:: BRANO DI LETTURA ::
Labirinto dell’immaginario è un reading poetico molto speciale con poesie di Reznikov, Malina e Beck; aveva debuttato a Napoli, Castel Sant’ Elmo, a luglio, in occasione della omonima mostra-omaggio a Julian Beck, ideata dalla Fondazione Morra

Inizia una raggiante Malina con una sua poesia tratta dalla recente raccolta Love and Politics, in cui la visione libertaria della vita genera una nuova classicità:

While off the isle of Cyprus in a boat,
I saw the heaf of Aphrodite afloat,
And told her I’m an Anarchist and do not vote.
She answered, “That’s all right”.
(…)
“Oh stay!” I cried. “There are so many things
we should discuss: the power of unnecessary kings,
The sexual oppression of which Sappho sings…”
But she sank out of sight.

Ancora ricordi in forma di poesia di Julian Beck tratti dal suo testamento poetico e postumo, La vita del teatro, letti alternativamente da Reznikov e Malina.
Malina interrompe le letture per spiegare il significato del “teatro politico” secondo il Living e l’eredità che ha raccolto dal maestro Erwin Piscator, “il cui pensiero ha toccato le sperimentazioni sulle forme artistiche contemporanee”. Malina amava molto le costruzioni scenografiche “tecnocratiche” di Piscator, ricche di strutture a più piani, di pareti di proiezione per diapositive o film: “Oggi forse avrebbe fatto spettacoli con ologrammi!”. Il vero lascito di Piscator secondo Malina è che “oggi il teatro si può fare ovunque”; grazie alla sua idea di “teatro totale”,

tutto quello che facciamo nella nostra vita quotidiana è davvero un momento di teatro, ma non nel senso che è finzione ma che è azione drammatica, rinnovato e consapevole modo di essere.

:: BREVE ESERCIZIO 1 ::
Secondo il brano sul reading poetico, in quale città e in quale luogo aveva debuttato Labirinto dell’immaginario?
:: BREVE ESERCIZIO 2 ::
Riprendi, per favore, il brano sul reading poetico e continualo dopo la sua ultima frase.

:: ESTRATTI DI DATI ::
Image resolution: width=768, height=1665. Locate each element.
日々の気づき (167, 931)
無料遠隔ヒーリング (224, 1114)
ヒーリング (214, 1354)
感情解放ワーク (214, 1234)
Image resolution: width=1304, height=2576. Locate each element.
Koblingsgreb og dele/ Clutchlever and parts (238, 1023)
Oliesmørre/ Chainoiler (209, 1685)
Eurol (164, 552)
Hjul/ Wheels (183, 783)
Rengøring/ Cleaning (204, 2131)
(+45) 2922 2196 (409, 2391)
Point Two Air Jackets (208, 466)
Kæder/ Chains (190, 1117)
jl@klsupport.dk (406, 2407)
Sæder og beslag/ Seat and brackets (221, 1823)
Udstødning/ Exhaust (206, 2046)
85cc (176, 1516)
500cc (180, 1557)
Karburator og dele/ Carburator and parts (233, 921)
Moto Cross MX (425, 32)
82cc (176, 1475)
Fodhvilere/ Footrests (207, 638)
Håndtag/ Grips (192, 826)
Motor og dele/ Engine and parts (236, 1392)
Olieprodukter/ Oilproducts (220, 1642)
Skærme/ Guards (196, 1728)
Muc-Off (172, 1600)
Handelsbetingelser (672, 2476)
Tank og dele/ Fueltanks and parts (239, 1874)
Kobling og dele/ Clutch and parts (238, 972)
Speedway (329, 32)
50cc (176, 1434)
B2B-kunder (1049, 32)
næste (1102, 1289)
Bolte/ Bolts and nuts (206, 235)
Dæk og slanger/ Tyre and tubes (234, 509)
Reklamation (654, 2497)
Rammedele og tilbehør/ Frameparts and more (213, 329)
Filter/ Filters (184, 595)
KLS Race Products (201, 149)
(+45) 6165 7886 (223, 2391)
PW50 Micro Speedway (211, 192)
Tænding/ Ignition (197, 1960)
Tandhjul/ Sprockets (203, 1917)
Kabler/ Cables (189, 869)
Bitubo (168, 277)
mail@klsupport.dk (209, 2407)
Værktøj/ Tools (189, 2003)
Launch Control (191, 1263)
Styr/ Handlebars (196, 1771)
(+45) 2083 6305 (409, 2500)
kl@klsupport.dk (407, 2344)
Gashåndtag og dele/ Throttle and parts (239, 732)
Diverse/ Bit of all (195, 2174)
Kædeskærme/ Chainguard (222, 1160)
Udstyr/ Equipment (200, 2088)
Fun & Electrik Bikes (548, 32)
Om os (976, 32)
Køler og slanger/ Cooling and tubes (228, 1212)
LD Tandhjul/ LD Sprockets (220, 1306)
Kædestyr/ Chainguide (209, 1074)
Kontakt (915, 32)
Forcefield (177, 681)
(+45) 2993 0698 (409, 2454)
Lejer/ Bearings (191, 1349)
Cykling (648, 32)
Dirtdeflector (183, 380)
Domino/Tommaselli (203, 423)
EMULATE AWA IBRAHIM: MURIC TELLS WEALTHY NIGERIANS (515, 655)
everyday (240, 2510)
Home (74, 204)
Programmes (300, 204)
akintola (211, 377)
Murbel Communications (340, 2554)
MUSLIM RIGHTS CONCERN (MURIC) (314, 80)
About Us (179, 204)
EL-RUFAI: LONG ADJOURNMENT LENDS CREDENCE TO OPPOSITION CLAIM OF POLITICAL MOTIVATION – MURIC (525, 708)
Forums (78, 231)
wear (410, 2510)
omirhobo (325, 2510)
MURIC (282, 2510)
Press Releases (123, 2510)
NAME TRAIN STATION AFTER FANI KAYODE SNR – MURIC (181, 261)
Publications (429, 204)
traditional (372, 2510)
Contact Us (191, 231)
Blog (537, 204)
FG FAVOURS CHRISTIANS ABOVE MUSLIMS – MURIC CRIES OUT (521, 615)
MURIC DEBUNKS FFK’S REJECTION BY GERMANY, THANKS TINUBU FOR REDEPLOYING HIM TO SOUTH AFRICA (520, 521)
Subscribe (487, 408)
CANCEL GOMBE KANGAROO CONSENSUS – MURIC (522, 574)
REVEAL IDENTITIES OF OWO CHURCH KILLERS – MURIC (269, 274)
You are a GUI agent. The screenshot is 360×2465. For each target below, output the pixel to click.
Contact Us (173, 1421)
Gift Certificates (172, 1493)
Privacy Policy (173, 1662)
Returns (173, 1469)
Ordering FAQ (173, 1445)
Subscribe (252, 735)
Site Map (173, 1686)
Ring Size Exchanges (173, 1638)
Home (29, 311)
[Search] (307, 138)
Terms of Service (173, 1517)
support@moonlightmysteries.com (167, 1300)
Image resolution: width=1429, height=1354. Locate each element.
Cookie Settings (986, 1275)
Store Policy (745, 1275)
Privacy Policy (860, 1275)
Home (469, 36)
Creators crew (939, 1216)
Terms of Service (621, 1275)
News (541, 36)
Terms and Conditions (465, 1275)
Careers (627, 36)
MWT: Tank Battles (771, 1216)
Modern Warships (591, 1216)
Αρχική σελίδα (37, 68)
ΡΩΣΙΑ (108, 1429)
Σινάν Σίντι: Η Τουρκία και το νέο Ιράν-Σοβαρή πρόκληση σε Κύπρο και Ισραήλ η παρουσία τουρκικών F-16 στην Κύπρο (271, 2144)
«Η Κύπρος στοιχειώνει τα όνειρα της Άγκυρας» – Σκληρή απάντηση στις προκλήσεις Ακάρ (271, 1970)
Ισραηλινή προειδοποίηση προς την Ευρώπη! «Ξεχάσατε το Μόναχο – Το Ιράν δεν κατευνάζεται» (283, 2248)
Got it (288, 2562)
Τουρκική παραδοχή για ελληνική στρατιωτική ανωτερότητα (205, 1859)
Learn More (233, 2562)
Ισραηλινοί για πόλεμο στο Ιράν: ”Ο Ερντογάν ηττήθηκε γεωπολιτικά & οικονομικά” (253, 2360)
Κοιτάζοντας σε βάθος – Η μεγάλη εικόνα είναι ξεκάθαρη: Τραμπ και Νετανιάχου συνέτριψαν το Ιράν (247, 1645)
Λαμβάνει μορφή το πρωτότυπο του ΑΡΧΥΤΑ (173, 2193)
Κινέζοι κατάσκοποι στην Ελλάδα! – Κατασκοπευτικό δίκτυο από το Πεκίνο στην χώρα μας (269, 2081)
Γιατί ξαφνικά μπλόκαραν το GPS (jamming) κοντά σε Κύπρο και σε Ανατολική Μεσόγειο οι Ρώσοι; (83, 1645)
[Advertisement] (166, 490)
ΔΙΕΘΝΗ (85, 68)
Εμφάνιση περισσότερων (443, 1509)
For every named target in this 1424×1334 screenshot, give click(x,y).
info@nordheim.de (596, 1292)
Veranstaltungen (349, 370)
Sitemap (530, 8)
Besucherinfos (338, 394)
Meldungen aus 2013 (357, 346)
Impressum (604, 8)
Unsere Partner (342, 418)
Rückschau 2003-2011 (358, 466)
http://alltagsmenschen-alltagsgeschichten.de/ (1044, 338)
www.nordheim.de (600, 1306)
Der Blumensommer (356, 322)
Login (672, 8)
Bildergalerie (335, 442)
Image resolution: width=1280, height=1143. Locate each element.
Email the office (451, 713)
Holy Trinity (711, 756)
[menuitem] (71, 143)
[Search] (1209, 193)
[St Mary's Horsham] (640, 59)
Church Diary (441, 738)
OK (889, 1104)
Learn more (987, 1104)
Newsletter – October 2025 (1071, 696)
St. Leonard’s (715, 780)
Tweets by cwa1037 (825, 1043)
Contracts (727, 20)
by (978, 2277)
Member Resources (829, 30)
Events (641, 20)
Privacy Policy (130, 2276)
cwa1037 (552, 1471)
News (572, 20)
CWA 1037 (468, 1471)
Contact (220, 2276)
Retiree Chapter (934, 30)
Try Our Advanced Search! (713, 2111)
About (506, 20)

:: RISPOSTA 1 ::
A Napoli, a Castel Sant’Elmo.

:: RISPOSTA 2 ::
Ancora sull’impegno dell’attore, seguendo il pensiero di Piscator Malina ricorda:

Il lavoro del regista è effimero, il lavoro dell’attore è nella testa; quando un attore entra in scena qualcosa succede, c’è un senso elevato in questo comunicare a teatro con altre persone, è un modo più intenso di vivere, è come vivere un più alto senso di realtà. Dobbiamo avere qualcosa di importante da dire, qualcosa di bruciante per noi, non ci deve essere culto della personalità né egoismo.

C’è una frase di Piscator che Malina cita nel suo diario datato 1947-1957 e che mi piace ricordare: “Vorrei fare di ogni attore un pensatore e di ogni drammaturgo un combattente”.
E racconta la scoperta “della bella storia degli anarchici” da cui ha appreso “come è possibile organizzare tutta la nostra vita da un altro punto di vista che non sia quello del potere e del profitto” e che ha portato lei e Julian Beck a quella forma di “rivoluzione permanente” che è il loro teatro, “teatro migliorativo”, “teatro della consapevolezza sociale”. Pochi minuti per sintetizzare una vita e un’idea di teatro ancora “living” da 56 anni. Vengono in mente le migliaia di riflessioni sul pacifismo, sulla libertà, contro la guerra e tutte le forme di oppressione e prigionia che animano i diari suoi e di Beck, le “notes” agli spettacoli, alcuni dei quali mai pubblicati o mai tradotti in italiano, altri resi pubblici da piccole case editrici anarchiche.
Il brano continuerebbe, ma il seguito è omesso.